Exercise objective
Return, unchanged, the part of the listing that opens with the line containing "You are a computer-use agent. This" and closes with the line containing "pos(874,29)", including both of those lines.

BEGIN Data records

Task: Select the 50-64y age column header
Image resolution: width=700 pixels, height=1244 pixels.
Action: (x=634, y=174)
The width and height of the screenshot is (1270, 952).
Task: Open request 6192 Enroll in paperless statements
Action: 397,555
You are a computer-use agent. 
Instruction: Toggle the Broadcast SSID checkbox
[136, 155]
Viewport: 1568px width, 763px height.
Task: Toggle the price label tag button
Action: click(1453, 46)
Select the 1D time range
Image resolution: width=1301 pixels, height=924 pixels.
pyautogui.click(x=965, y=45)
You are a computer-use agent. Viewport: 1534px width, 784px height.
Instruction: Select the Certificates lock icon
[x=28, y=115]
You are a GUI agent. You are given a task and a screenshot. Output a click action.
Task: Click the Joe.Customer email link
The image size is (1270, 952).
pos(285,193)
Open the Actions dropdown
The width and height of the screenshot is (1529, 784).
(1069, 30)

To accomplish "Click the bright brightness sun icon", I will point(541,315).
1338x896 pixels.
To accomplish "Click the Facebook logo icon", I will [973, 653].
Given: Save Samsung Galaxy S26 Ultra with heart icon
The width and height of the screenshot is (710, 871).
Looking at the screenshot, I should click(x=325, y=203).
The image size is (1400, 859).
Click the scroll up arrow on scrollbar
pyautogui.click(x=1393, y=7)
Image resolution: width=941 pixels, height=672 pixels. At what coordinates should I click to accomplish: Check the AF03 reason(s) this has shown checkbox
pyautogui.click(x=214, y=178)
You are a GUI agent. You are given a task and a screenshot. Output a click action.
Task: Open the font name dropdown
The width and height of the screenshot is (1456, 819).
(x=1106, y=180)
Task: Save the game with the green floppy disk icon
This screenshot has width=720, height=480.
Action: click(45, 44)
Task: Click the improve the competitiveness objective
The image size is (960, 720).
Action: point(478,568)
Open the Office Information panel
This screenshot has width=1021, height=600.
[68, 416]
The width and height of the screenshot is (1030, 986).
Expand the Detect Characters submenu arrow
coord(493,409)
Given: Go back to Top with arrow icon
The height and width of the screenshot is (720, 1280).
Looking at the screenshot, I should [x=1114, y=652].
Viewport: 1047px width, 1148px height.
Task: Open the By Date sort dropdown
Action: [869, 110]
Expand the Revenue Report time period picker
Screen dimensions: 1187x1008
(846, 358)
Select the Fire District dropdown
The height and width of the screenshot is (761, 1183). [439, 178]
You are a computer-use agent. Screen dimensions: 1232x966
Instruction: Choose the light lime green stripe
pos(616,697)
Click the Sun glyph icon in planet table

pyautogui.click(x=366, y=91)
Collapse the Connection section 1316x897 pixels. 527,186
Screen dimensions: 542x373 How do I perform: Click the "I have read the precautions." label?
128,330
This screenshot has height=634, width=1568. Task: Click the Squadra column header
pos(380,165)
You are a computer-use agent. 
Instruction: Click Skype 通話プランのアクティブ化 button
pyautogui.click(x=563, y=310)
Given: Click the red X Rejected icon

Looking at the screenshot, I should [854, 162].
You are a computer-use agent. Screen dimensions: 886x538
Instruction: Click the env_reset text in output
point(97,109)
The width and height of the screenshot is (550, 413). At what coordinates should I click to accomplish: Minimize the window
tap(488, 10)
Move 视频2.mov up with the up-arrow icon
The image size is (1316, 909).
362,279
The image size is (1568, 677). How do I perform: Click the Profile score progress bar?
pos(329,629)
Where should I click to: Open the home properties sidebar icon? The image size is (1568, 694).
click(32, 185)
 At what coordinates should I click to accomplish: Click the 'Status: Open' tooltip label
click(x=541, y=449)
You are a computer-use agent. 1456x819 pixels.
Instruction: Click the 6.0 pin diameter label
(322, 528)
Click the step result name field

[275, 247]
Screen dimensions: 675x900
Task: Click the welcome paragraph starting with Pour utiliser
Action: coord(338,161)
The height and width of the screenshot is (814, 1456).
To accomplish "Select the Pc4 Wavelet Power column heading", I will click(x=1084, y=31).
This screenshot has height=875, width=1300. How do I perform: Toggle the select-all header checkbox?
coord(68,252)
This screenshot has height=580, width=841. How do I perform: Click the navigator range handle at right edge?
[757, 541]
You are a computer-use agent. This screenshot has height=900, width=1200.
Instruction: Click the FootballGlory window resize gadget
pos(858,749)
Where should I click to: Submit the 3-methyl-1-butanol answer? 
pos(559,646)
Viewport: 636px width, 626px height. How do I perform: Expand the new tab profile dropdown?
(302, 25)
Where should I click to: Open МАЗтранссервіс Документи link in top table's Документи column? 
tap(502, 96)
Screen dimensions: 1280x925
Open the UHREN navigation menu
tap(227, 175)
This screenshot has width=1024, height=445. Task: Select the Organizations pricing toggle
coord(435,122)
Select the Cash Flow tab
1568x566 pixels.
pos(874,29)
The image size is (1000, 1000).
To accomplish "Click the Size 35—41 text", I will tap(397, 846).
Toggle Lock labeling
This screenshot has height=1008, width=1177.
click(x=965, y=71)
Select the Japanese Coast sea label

END Data records

Problem solution
You are a computer-use agent. This screenshot has height=900, width=1200.
Instruction: Click the FootballGlory window resize gadget
pos(858,749)
Where should I click to: Submit the 3-methyl-1-butanol answer? 
pos(559,646)
Viewport: 636px width, 626px height. How do I perform: Expand the new tab profile dropdown?
(302, 25)
Where should I click to: Open МАЗтранссервіс Документи link in top table's Документи column? 
tap(502, 96)
Screen dimensions: 1280x925
Open the UHREN navigation menu
tap(227, 175)
This screenshot has width=1024, height=445. Task: Select the Organizations pricing toggle
coord(435,122)
Select the Cash Flow tab
1568x566 pixels.
pos(874,29)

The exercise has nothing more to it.